§ Data shown:

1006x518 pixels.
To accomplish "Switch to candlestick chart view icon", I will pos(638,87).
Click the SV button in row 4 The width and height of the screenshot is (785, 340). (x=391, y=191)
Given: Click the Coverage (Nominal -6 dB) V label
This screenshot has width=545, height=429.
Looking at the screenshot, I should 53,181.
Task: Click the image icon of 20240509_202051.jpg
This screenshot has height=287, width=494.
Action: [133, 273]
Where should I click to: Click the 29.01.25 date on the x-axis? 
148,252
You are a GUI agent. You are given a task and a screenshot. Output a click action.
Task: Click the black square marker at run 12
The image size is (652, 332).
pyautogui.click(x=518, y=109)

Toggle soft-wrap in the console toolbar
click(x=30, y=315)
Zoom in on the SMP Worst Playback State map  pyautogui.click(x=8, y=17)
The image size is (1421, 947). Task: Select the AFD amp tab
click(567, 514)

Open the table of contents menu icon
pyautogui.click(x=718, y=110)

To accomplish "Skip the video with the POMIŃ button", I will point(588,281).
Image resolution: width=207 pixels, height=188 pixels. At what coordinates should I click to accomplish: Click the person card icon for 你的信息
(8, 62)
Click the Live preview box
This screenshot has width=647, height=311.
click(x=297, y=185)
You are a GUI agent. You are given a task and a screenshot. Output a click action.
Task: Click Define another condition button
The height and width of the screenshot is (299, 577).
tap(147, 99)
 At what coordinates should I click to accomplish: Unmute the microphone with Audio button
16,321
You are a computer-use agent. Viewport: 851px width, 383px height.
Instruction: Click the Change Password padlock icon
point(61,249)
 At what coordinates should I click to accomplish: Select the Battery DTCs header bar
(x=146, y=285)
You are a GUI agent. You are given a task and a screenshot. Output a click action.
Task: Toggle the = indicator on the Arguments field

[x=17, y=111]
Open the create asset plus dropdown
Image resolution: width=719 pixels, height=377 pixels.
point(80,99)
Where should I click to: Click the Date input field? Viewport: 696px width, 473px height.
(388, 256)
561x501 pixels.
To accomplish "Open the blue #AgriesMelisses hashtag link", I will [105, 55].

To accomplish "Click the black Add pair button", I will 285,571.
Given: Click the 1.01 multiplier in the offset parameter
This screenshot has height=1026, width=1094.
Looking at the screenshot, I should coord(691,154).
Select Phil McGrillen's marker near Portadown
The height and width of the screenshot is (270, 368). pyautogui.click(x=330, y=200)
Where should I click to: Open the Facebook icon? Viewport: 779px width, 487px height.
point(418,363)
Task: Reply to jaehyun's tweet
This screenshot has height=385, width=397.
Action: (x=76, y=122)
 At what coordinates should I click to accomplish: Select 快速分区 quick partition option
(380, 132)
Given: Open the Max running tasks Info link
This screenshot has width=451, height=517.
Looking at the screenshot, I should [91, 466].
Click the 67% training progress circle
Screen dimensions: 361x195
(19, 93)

§ Task:
Copy out all of the data above line for line, changing nothing.

§ The answer:
1006x518 pixels.
To accomplish "Switch to candlestick chart view icon", I will pos(638,87).
Click the SV button in row 4 The width and height of the screenshot is (785, 340). (x=391, y=191)
Given: Click the Coverage (Nominal -6 dB) V label
This screenshot has width=545, height=429.
Looking at the screenshot, I should 53,181.
Task: Click the image icon of 20240509_202051.jpg
This screenshot has height=287, width=494.
Action: [133, 273]
Where should I click to: Click the 29.01.25 date on the x-axis? 
148,252
You are a GUI agent. You are given a task and a screenshot. Output a click action.
Task: Click the black square marker at run 12
The image size is (652, 332).
pyautogui.click(x=518, y=109)

Toggle soft-wrap in the console toolbar
click(x=30, y=315)
Zoom in on the SMP Worst Playback State map  pyautogui.click(x=8, y=17)
The image size is (1421, 947). Task: Select the AFD amp tab
click(567, 514)

Open the table of contents menu icon
pyautogui.click(x=718, y=110)

To accomplish "Skip the video with the POMIŃ button", I will point(588,281).
Image resolution: width=207 pixels, height=188 pixels. At what coordinates should I click to accomplish: Click the person card icon for 你的信息
(8, 62)
Click the Live preview box
This screenshot has width=647, height=311.
click(x=297, y=185)
You are a GUI agent. You are given a task and a screenshot. Output a click action.
Task: Click Define another condition button
The height and width of the screenshot is (299, 577).
tap(147, 99)
 At what coordinates should I click to accomplish: Unmute the microphone with Audio button
16,321
You are a computer-use agent. Viewport: 851px width, 383px height.
Instruction: Click the Change Password padlock icon
point(61,249)
 At what coordinates should I click to accomplish: Select the Battery DTCs header bar
(x=146, y=285)
You are a GUI agent. You are given a task and a screenshot. Output a click action.
Task: Toggle the = indicator on the Arguments field

[x=17, y=111]
Open the create asset plus dropdown
Image resolution: width=719 pixels, height=377 pixels.
point(80,99)
Where should I click to: Click the Date input field? Viewport: 696px width, 473px height.
(388, 256)
561x501 pixels.
To accomplish "Open the blue #AgriesMelisses hashtag link", I will [105, 55].

To accomplish "Click the black Add pair button", I will 285,571.
Given: Click the 1.01 multiplier in the offset parameter
This screenshot has height=1026, width=1094.
Looking at the screenshot, I should coord(691,154).
Select Phil McGrillen's marker near Portadown
The height and width of the screenshot is (270, 368). pyautogui.click(x=330, y=200)
Where should I click to: Open the Facebook icon? Viewport: 779px width, 487px height.
point(418,363)
Task: Reply to jaehyun's tweet
This screenshot has height=385, width=397.
Action: (x=76, y=122)
 At what coordinates should I click to accomplish: Select 快速分区 quick partition option
(380, 132)
Given: Open the Max running tasks Info link
This screenshot has width=451, height=517.
Looking at the screenshot, I should [91, 466].
Click the 67% training progress circle
Screen dimensions: 361x195
(19, 93)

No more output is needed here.